Current py3k stage and next steps

Fri Jun 25 16:28:24 CDT 2010

On Fri, 2010-06-25 at 07:44 +0000, Antoine Pitrou wrote:
> Hi,
> 
> > To do that, I'd have to define a compatibility layer for str/bytes...  Martin
> > Geisler commented on IRC that I could use Uche Mennel's ustr[1] to separate
> > strings and unicode objects. Another approach would be to use Martin v. Löwis'
> > py3 module[2]. Maybe integrating both approaches would be a nice way of doing
> > it, defining u to be ustr in 2.x and str in py3k...
> 
> I'm not sure what you need ustr for. If Mercurial already enforces proper bytes
> / unicode separation (which I assume it does), you shouldn't need an additional
> type to enforce it for you. Actually, porting to py3k is the way to verify that
> there is no issue there.

There are basically no Unicode objects "in the wild" in Mercurial. Their
usage is more or less restricted to a couple transcoding function in
encoding.py where they can't hurt anybody.

The tricky part is this:

ui.write() and the like are used to handle three kinds of data:

- utf-8 encoded metadata that's been transcoded to the local encoding
- internal ASCII messages that may or may not go through gettext()
before being present to the user in the local encoding
- raw byte data that is presented to the user byte-for-byte as-is

In the last case, it's unacceptable to do any form of transcoding even
if we knew what encoding the data was in (which we don't and which is
not possible in the general case). Also note that these strings may be
hundreds of megabytes - even an extra copy (let alone blowing it up
2-4x) may not be acceptable. 

So we'll have:

a) ui.write(repo[rev].user())  # username is transcoded to local
encoding
b) ui.write(_("abort: can't do that")) # translated and possibly
transcoded
c) ui.write("debug message") # debug messages aren't translated
d) ui.write(repo[rev][file].data()) # raw file data

We also have many instances of:

e) ui.write("debug message: %s\n" % somerawdata) # cases c and d
f) ui.write(_("some message: %s\n") % somerawdata) # cases b and d

This generally all works smoothly because data is either 1) received in
the local encoding 2) uniformly converted to the local encoding as soon
as possible or 3) left completely unmolested.

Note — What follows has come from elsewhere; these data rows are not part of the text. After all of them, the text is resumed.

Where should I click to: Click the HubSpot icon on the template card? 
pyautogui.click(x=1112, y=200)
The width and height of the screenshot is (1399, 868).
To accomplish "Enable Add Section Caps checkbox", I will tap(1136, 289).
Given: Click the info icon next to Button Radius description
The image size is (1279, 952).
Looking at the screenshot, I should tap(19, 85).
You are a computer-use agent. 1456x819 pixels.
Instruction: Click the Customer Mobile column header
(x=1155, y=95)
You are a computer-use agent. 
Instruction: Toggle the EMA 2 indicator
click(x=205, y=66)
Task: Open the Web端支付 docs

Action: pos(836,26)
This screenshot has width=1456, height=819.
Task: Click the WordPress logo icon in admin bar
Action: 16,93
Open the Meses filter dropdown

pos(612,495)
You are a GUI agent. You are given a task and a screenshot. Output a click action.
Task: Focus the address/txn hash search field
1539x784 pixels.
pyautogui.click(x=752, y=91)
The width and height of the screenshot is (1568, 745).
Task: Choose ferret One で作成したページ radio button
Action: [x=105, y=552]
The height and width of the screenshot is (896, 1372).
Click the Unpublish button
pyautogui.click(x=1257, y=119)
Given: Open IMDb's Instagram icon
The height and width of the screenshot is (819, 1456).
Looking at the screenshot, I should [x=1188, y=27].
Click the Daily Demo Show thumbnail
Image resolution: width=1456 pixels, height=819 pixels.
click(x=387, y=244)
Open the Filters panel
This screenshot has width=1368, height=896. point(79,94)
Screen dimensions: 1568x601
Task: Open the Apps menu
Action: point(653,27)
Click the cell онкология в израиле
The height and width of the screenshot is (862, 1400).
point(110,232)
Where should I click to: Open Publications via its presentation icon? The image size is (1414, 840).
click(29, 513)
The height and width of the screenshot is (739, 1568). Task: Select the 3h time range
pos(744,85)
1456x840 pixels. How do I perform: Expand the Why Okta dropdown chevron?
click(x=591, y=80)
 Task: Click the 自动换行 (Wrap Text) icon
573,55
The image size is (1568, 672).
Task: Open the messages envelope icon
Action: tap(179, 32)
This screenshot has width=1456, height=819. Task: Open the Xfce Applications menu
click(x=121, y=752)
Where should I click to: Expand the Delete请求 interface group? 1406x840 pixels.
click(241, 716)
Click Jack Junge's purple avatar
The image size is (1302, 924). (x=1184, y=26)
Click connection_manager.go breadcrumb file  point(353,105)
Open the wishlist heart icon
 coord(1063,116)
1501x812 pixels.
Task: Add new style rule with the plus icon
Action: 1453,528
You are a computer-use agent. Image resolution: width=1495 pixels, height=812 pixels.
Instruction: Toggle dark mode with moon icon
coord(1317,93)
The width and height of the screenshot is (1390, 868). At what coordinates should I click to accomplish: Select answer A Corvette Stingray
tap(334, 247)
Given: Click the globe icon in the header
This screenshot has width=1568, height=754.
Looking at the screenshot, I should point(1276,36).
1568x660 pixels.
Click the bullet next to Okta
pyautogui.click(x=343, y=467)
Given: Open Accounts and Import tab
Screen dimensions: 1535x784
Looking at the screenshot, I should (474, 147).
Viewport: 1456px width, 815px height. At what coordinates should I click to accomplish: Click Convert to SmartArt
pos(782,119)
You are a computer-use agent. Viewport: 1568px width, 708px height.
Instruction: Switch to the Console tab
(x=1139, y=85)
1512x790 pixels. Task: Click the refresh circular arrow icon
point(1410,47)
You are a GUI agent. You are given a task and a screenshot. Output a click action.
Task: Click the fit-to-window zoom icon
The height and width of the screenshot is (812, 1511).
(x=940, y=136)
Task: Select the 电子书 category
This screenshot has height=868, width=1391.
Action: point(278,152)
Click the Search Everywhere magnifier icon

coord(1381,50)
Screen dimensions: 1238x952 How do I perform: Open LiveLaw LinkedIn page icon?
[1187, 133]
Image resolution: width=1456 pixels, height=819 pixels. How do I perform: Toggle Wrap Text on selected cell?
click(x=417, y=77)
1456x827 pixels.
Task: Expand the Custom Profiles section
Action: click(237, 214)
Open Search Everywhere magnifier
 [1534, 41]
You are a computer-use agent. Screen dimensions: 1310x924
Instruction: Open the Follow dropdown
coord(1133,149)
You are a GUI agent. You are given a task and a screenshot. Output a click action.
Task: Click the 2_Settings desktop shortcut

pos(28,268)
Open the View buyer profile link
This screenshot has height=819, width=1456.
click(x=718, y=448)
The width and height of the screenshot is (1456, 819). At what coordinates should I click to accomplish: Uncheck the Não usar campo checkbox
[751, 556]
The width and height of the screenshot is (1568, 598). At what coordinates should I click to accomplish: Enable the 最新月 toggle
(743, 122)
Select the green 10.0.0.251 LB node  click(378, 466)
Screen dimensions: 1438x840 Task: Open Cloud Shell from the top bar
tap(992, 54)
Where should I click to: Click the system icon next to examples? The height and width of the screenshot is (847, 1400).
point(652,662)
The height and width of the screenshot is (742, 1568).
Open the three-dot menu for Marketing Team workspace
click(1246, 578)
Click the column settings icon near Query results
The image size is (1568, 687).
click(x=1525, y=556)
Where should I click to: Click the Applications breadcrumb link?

Enter py3k. Cases (a) and (d) are pretty straightforward. And we can
even managed (b) by teaching ui.write to handle Unicode objects
containing ASCII without complaint.

But (e) gets us in trouble before Mercurial's even involved, right at
the % operator. This operation is only correct on bytestrings but 
we'd need to add a b"" to all our string manipulations to be safe. Which
is a maintenance nightmare of epic proportions.

2to3 can be taught to do this, but we can't do it to the main codebase
(even if we wanted to inflict such a horror on ourselves!) as we'll be
supporting 2.4 and 2.5 for a few years yet.

Relatedly, I expect many functions in the standard library are going to
begin handing back Unicode results, so we'll have to wrap everything in
a thick layer of duct tape.

It's instructive to note a core asymmetry here:

- Any Unicode string can be converted to a bytestring and back
losslessly via UTF-8

- An arbitrary bytestring -cannot- be converted losslessly to Unicode
and back

If Unicode had, say, a codeplane to represent "unknown byte 0x??" such
that arbitrary byte strings could round-trip losslessly to Unicode, none
of this would be a problem (except for overhead). But since that's not
possible, Unicode strings are a bad fit for much of what Mercurial
does. 

-- 
Mathematics is the supreme nostalgia of our time.